Today HIV management in the developed world is not just about clobbering the virus. It's about whole health and improved quality of life. Simpler medication regimens and symptom management are not the only priorities. HIV treatment now includes strategies to optimize other health outcomes.

In the general medicine and endocrinology literature we are seeing a surge in a combination of risk factors called "Metabolic Syndrome." The increased incidence of Metabolic Syndrome is identified as a clinical and public health crisis. Table 1 identifies components of Metabolic Syndrome. Table 2 identifies related conditions and symptoms related to Metabolic Syndrome and Table 3 defines the current basis for diagnosing Metabolic Syndrome.1,2

The staggering problems of diabetes and obesity in America underline the importance of doing something about metabolic abnormalities early on. In the general population the rate of diabetes has increased dramatically in the last decade. The projection of new diabetes diagnosis is staggering. Metabolic Syndrome is a precursor to diabetes and bodes our strict attention. According to Centers for Disease Control and Prevention, nearly 21 million Americans are believed to be diabetic, 90 million have insulin resistance, and 41 million more are pre-diabetic with elevated blood sugars that could reach the diabetic level if something is not done to curb faulty food and lifestyle habits. This means over 50% of Americans are impacted by the manifestations of insulin resistance, problems with body composition, pre-diabetes and diabetes. Data shows an increased rate of diabetes in HIV. Also, the DAD study and others have shown that there is a slightly increased rate of heart disease in people living with HIV.3 Health practitioners are turning to more aggressive and early clinical intervention instead of waiting for the manifestations of obesity, heart disease, and diabetes to complicate heath matters.

Table 1
Hallmark Components of Metabolic Syndrome
• Central obesity (stomach fat)
• Unintentional weight gain
• Difficulty with losing weight and keeping it off
• High blood pressure
• High cholesterol with:
   • High LDL (bad cholesterol)
   • Low HDL (good cholesterol)
   • High triglycerides (another form of fat in the blood)
• Type II Diabetes (or impaired glucose tolerance or insulin resistance)1
Good to Know
• Fatty liver

In order to preserve heart health as well as offset and prevent complications of obesity and diabetes, there is a very strong argument to intervene sooner rather than later. Studies show that maintaining normal blood sugar levels can prevent almost all the complications of diabetes. The good news is that we have the opportunity to control many of the risk factors for heart disease and diabetes through diet and exercise. The Diabetes Prevention Program (DPP) clearly demonstrates the benefits of healthy lifestyle changes by showing that lifestyle changes reduce diabetes risk by 58%.4 Also, DPP data show that, pre-diabetes can be reversed with lifestyle changes.5 The main goals are to treat insulin resistance and pre-diabetes early on to help the body reestablish proper insulin sensitivity and offset progression to glucose intolerance or frank diabetes. Moreover, reducing insulin resistance may reduce the need for multiple medications as other symptoms are often minimized or resolved.
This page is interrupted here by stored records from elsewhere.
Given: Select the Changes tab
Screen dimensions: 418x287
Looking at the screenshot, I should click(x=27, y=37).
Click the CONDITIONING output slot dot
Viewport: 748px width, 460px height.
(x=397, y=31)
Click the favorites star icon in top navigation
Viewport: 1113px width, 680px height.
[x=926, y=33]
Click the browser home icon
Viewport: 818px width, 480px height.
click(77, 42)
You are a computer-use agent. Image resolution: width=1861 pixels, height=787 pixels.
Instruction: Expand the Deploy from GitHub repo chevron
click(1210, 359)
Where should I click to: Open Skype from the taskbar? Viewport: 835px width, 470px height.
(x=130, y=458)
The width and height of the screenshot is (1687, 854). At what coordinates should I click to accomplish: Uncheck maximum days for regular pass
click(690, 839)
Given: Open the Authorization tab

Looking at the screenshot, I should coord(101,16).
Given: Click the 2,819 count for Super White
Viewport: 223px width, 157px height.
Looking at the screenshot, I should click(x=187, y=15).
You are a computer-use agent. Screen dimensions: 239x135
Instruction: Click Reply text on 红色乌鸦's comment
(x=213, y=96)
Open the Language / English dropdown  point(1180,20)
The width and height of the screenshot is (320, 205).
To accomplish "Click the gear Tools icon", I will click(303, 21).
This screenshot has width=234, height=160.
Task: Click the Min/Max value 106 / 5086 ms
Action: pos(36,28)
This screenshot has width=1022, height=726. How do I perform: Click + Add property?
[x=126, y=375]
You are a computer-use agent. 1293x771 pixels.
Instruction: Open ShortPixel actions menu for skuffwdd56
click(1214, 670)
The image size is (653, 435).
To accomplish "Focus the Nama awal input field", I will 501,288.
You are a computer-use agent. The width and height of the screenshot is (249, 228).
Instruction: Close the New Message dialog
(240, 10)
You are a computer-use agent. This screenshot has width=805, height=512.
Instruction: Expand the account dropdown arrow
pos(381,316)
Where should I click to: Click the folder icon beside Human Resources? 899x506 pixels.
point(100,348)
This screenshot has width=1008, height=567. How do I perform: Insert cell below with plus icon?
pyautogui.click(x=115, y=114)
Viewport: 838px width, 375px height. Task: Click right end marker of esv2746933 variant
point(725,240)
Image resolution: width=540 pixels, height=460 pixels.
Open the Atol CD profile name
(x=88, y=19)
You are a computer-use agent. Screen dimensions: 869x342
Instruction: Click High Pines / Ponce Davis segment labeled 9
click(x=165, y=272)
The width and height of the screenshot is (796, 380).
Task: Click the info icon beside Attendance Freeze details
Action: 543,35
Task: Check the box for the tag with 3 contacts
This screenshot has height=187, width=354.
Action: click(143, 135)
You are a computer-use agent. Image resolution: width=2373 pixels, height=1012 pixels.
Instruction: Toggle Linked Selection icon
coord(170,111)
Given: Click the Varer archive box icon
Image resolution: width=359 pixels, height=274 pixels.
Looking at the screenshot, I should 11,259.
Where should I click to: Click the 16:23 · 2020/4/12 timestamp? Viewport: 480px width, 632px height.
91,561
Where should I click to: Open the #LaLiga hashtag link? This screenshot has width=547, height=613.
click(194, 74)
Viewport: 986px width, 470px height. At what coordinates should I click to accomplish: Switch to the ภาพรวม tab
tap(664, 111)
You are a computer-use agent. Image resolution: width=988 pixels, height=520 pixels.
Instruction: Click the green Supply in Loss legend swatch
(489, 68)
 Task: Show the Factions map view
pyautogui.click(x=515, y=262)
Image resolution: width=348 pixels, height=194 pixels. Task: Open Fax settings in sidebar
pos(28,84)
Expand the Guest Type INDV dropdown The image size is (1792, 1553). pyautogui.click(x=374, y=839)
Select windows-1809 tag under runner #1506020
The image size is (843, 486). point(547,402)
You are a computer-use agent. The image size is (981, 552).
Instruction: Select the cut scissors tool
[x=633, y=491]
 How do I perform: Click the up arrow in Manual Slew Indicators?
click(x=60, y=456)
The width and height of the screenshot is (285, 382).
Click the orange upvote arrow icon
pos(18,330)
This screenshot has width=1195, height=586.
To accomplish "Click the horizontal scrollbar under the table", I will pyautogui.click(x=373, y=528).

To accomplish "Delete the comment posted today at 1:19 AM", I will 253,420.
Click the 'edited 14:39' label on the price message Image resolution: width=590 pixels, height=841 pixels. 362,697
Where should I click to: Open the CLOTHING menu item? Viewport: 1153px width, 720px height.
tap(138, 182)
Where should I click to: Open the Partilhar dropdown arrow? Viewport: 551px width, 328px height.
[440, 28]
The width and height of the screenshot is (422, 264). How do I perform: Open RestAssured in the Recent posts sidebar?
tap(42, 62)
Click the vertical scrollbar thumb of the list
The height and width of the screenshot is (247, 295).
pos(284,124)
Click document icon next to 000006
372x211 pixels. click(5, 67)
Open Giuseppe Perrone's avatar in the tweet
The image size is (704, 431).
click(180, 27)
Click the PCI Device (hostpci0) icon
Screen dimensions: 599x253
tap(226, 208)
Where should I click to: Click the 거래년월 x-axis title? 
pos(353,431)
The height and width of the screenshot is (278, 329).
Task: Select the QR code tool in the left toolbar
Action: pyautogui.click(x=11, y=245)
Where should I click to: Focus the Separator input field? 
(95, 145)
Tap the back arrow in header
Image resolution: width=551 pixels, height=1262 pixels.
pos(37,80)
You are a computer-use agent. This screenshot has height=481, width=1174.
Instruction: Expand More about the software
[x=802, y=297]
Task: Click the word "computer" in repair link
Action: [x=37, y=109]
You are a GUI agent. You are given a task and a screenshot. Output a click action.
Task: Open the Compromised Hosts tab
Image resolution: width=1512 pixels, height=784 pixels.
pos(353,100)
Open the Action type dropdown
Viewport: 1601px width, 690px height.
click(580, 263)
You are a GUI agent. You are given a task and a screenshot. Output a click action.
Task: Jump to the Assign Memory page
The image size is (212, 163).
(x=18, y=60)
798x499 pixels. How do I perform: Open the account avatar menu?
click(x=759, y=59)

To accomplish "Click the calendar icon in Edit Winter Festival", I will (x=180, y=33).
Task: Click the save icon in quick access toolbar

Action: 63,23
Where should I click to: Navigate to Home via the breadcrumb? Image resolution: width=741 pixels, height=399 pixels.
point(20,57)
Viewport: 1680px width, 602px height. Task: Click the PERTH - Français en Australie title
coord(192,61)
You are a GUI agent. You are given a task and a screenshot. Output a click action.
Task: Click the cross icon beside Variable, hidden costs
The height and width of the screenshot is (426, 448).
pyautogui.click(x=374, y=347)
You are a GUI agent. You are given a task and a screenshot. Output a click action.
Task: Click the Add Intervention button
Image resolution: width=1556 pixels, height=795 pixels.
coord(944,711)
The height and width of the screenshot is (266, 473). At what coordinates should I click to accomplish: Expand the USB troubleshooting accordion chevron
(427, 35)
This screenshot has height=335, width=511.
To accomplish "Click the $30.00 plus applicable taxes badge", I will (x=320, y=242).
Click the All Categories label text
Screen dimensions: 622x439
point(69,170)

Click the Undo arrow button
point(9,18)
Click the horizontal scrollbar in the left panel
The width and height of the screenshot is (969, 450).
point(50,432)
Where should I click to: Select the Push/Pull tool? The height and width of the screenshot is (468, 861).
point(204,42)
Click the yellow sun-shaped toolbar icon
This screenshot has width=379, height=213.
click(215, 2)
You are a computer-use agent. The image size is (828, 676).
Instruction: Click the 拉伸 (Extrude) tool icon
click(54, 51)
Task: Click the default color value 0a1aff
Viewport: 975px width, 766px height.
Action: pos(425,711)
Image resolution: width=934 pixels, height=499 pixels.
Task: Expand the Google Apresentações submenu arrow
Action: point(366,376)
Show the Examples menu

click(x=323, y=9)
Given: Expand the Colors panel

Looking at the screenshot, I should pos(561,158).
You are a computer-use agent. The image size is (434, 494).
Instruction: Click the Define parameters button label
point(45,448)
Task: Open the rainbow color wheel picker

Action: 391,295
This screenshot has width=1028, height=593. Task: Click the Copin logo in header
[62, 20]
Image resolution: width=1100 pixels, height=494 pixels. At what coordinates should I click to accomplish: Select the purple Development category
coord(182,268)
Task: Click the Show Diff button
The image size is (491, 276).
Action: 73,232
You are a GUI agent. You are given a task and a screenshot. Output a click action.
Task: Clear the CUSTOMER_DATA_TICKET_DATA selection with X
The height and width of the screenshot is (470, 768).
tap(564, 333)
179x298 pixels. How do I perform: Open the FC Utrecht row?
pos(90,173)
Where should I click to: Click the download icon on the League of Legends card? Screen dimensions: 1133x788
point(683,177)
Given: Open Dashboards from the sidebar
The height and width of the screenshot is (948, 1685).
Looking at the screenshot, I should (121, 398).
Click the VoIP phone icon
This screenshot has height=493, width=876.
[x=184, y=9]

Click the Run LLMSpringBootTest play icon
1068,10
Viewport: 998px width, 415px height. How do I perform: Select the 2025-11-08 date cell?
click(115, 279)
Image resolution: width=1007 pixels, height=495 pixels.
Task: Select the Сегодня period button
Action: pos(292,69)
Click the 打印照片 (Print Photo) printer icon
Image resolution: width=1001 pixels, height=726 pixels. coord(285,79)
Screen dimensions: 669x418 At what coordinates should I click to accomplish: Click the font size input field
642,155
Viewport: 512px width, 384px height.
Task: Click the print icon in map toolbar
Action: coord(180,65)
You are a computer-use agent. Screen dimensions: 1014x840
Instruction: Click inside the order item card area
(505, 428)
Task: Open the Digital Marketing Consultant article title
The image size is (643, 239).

Metabolic syndrome in HIV has a unique set of characteristics.6 Patients most commonly worry about physical changes. Altered body composition may be more exaggerated in HIV disease. The redistribution of body fat shows up as marked fat accumulation in the stomach and back of the neck and sometimes fat in the buttocks, arms and legs. Other hallmark symptoms include blood sugar changes (high or low fasting blood sugar or fluctuations after meals), pervasive alterations in blood fat levels, high blood pressure, and heart disease, also associated with HIV disease above and beyond what we normally see in HIV-negative people. HIV medications aggravate the condition. Genetic predisposition as well as poor dietary and lifestyle choices may further complicate symptoms.

Table 2
Conditions and Symptoms Related to Metabolic Syndrome
• Adult Acne
• Anxiety: agitation, jitteriness and moodiness, with relief once food is eaten
• Carbohydrate cravings/reactive hypoglycemia: fatigue immediately after eating a carbohydrate or sugar-based meal or snack resulting in blood sugar spikes and resulting fall
• Depression
• Skin changes
• Family history of obesity, heart disease, diabetes
• Fatigue/malaise
• Morning or afternoon fatigue, sometimes physical exhaustion all day
• Hisutism (increased facial hair)
• Insomnia/interrupted sleep
• Hair thinning or male pattern baldness
• Mental fogginess
• Inability to focus, poor memory, loss of creativity, and learning disabilities
• Polycystic ovarian syndrome
• Problems with fertility

Despite broader acceptance of metabolic syndrome as a clinical disorder, confusion exists regarding clinical management. There are many studies evaluating the treatment of altered blood fats, sugar, and body composition changes. Treating individual symptoms is done by already proven methods, often by adding additional medications. The syndrome is handled symptom by symptom, not as a whole. Longer-term studies looking at the implications of metabolic problems in HIV are not available yet. However, data from several smaller studies have helped draw associations.7-9 HIV practitioners rely on treatment recommendations from studies comprised of HIV-negative patients and work under the assumption that these same guidelines should work well in HIV-positive patients. Getting to the root of the cause -- insulin resistance -- could be a significant advance.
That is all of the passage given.